Not surprisingly, few people know the Tawi-Tawians as a peace-loving people who made religious tolerance a way of life. Given prevailing conditions in Mindanao and perceptions of Muslims, such a notion may seem unbelievable. Yet the skyline of the capital, Bongao, is a silent but eloquent assertion of this truth. It is pierced by the spires of the Iglesia ni Kristo church and the cross of the Catholic Cathedral. Cross the street is the onion-shaped dome of a Muslim Mosque. Not too far away is the biggest private educational institution. It is part of the network of Notre Dame schools that the Oblates of Mary Immaculate (OMI) fathers have been running in Mindanao for over 50 years. The majority of its students are Muslim. Despite this peaceful coexistence among faiths, Tawi-Tawi is still considered no man’s land.
Theirs is a way of life that honors age-old economic and kinship ties that are often at odds with the geo-political realities of today. For instance, it is difficult to imagine how some places do not have public markets as we know them. In Taganak, the municipal seat of Turtle Islands, the people routinely cross international borders to buy their most basic needs in Sandakan, a busy port in Borneo. They buy sugar, milk, gasoline, paint and even the ice they use to preserve the fish they catch in Philippine waters and sell in Malaysia. It is little wonder that they need ringgits more than they do pesos. While marketing “sa kabila,” (as they refer to Sandakan) it is not unusual for them to visit their kin who work and settled there. Yet, they consider themselves Filipinos and feel an acute sense of marginalization and alienation from the rest of the country.

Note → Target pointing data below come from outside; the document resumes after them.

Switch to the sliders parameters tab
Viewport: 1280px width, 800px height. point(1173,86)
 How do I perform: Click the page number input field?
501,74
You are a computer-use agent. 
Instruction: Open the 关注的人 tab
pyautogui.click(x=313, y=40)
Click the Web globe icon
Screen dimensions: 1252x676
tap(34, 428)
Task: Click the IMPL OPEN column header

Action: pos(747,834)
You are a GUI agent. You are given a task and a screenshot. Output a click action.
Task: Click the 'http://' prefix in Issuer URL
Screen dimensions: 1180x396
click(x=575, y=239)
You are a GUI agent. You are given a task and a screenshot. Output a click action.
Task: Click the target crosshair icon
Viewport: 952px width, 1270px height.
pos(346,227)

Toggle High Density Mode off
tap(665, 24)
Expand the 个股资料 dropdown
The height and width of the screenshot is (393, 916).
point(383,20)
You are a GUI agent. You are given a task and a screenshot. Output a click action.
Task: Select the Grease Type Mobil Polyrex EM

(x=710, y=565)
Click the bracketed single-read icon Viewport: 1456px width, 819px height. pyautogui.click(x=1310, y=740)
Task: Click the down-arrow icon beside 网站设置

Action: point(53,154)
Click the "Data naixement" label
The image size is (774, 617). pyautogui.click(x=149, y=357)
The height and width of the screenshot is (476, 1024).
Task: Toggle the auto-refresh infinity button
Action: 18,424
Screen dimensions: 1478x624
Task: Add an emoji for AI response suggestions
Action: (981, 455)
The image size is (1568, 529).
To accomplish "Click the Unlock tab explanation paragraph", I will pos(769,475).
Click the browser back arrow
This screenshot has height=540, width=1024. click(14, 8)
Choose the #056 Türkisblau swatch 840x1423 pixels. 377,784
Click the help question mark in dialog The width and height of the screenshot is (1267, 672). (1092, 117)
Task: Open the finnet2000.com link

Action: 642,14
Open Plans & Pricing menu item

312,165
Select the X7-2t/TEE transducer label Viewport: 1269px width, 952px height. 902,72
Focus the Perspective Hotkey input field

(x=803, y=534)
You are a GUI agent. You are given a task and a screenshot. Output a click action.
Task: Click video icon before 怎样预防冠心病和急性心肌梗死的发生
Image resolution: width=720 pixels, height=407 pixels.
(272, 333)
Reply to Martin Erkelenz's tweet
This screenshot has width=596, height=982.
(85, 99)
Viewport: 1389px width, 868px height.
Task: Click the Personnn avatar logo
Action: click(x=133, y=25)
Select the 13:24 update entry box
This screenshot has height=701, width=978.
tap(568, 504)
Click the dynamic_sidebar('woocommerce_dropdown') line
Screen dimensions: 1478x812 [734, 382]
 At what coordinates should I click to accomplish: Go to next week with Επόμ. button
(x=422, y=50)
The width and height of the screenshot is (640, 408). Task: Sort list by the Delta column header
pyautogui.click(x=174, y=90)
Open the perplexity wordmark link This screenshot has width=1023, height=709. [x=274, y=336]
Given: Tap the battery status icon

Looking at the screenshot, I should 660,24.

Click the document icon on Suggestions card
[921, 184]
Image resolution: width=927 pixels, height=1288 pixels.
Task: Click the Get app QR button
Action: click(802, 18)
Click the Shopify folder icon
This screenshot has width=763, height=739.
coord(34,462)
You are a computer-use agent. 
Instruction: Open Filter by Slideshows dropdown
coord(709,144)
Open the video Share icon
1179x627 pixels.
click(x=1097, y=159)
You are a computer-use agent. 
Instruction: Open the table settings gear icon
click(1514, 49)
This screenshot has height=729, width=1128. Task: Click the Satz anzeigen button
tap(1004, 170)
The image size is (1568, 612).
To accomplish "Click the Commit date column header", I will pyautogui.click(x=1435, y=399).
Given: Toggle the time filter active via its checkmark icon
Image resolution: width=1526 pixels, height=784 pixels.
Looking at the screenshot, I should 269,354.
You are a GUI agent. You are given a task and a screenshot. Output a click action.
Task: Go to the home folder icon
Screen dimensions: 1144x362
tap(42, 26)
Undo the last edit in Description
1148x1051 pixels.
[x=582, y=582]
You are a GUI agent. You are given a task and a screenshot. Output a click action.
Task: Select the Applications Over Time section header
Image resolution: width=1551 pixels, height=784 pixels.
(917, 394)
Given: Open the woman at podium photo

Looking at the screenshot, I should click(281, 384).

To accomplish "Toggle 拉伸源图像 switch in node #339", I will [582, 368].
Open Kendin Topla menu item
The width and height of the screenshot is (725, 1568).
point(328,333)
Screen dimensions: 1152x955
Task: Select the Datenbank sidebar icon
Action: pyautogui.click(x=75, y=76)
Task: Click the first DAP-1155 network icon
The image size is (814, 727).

That sentiment is not really surprising. It may be because most Filipinos have not learned to overcome a mindset that views Muslims as “enemies” of Christianity. For some reason we have failed to recognize the common roots both faiths have in Abraham’s God. Better education and better access to communication and technology have not brought deeper understanding. Today this keeps most people from enjoying the hospitality, sights, scenes, tastes of Tawi-Tawi. The simple fact is that no one will go to place they think is unsafe, whether it is true or not.